BARI - Ha ottantasei anni, fa il barbiere sin da bambino e, giovedì prossimo, la sua attività compirà sessant’anni. Se Giovanni Manobianco non è nato con pettine, forbici e rasoio tra le mani, poco ci manca. Ancora oggi, dopo decenni di onorato servizio, a «darci un taglio» non ci pensa nemmeno e ogni venerdì e sabato mattina è lì, nel suo salone, pronto ad accogliere con un sorriso e quell’immancabile gentilezza d’altri tempi i clienti di una vita. Soprattutto i più affezionati, che al suo tocco non intendono rinunciare, approfittando della sua abilità nelle acconciature classiche. Ma delle più stravaganti non vuole sentir parlare. «A quelle ci pensa mio figlio», dice sorridendo.
Nato a Bitetto il 5 ottobre del 1937, a soli sette anni rimase affascinato dalla pulizia praticata dai pochi barbieri operanti nel suo territorio. Fu quel particolare a fornirgli l’illuminazione necessaria a intravedere il florido futuro. Un faro puntato sulla strada del successo professionale. Una via che aspettava solo di essere percorsa e lungo la quale si incamminò senza perdere tempo. Nove anni più tardi, poi, il salto di qualità grazie al suo arrivo «Da Pomponio», storico salone di Bari degli anni Cinquanta, dove iniziò a farsi notare e benvolere.
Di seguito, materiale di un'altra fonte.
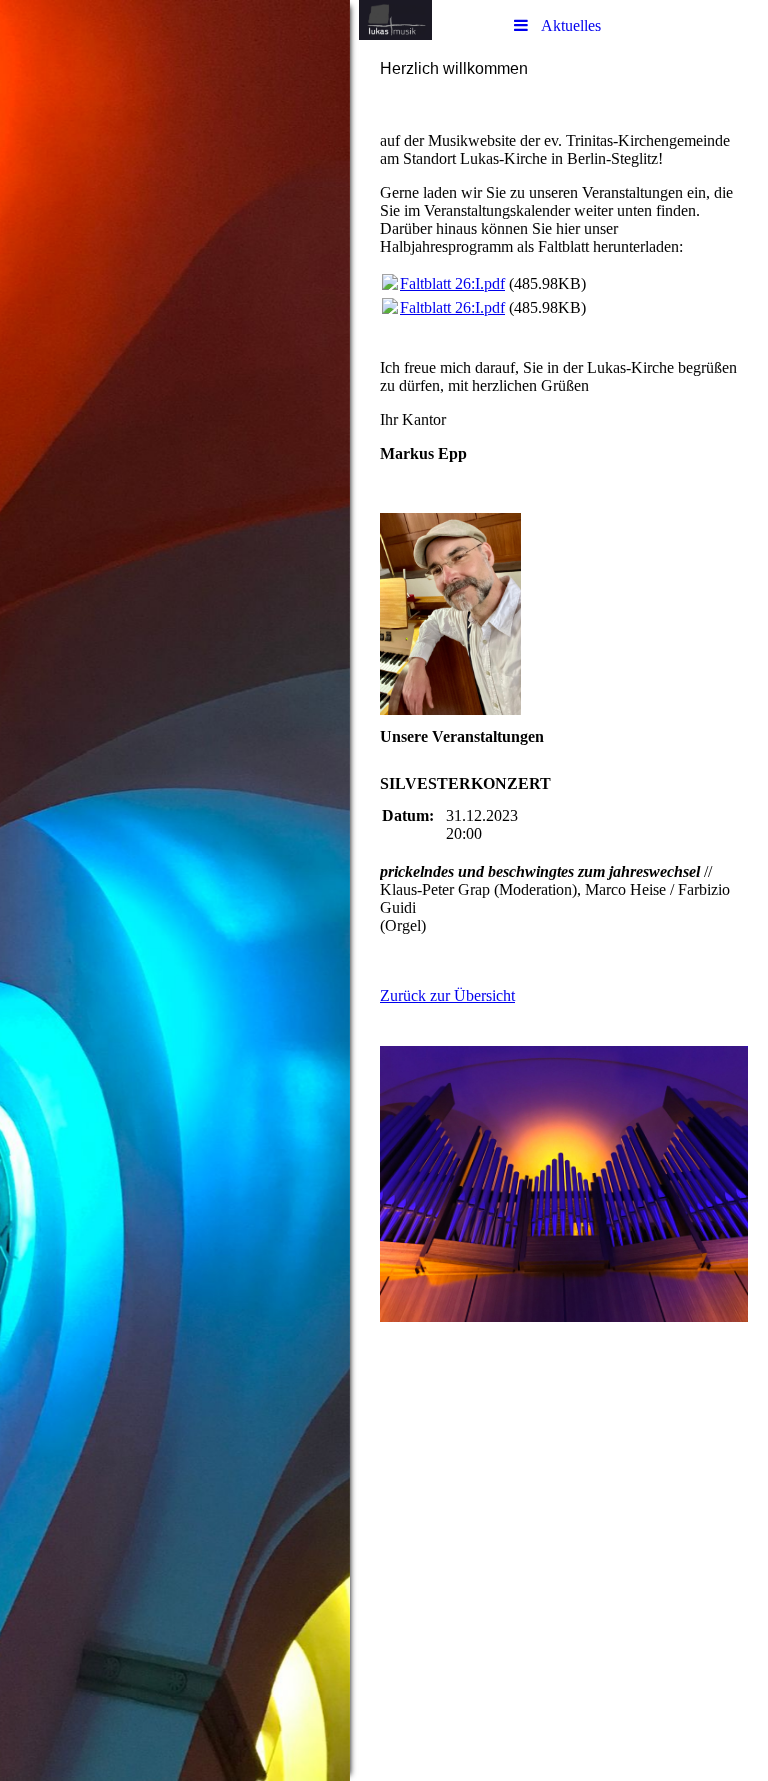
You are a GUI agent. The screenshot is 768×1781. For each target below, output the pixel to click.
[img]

Negli occhi di Giovanni si legge ancora la gioia fanciullesca di quel bambino di sette anni. Con giacca blu e cravatta gialla, occhiali indossati e capelli bianchi ben pettinati (e ci mancherebbe altro…), ci attende nel suo salone, al primo piano del civico 95 di via Calefati, a Bari. L’unico situato all’interno di un condominio e non al pianterreno, come ci si aspetterebbe da qualsiasi attività commerciale. Un luogo che sa di casa, dove la sala d’attesa si trasforma in piacevole salotto, aperto a risate, conversazioni e amicizie. Questa particolarità è ormai divenuta un vero marchio di fabbrica, ispirato da un soggiorno milanese, mentre il giovane Manobianco era in giro per l’Italia in qualità di giurato per un concorso aperto ai parrucchieri più talentuosi.
«A Milano vidi un barbiere che lavorava in un palazzo e pensai di fare lo stesso a Bari - dice soddisfatto - Tutti i colleghi pensavano che la caratteristica di lavorare in un condominio fosse penalizzante e che, per questo, avrei chiuso i battenti nel giro di massimo tre mesi». Nulla di più sbagliato. «Dopo sessant’anni - afferma ridendo - sono l’unico di loro ancora qua». Nello stesso posto in cui, quel lontano 4 aprile del 1964, a venticinque anni di età, decise di aprire la sua attività insieme all’amico fraterno Sabino Marziliano. Nacque da lì l’indimenticabile salone «Giovanni & Sabino», portato avanti dai due soci fino al 1994, quando un male incurabile portò prematuramente via il secondo. Un’indescrivibile sofferenza per Giovanni, che non si arrese. E dopo aver già accolto nello staff sua nuora Rosa, per iniziare a occuparsi anche delle acconciature femminili, decise di mettersi in società con suo figlio Sandro, meccanico di 29 anni. Costretto a reinventarsi, il ragazzo ci mise un po’ per abituarsi ai nuovi arnesi del mestiere e oggi, assieme a sua moglie, è il titolare dell’attività a conduzione familiare, ribattezzata per l’appunto «Sandro e Rosa».
Giovanni ricorda inoltre che poco dopo l’apertura del suo salone, negli anni Settanta, contribuì a fondare l’Aram del Levante, l’Accademia regionale per acconciatori ed estetisti, di cui fu vicepresidente. Poi, si lascia andare ai nomi dei suoi clienti più celebri. Ci sono i politici Giorgio Almirante e Pinuccio Tatarella. C’è l’attore Antonio Petruzzi del film «I basilischi» di Lina Wertmüller, complimentatasi personalmente con Giovanni per l’acconciatura riservata al protagonista della pellicola.
A qualche giorno dal sessantesimo anniversario del suo salone, Giovanni riflette sui problemi del settore. Tra i principali vi è la mancanza di ricambio generazionale. «I giovani barbieri di oggi fanno tutto con la macchinetta e non sanno più maneggiare le forbici».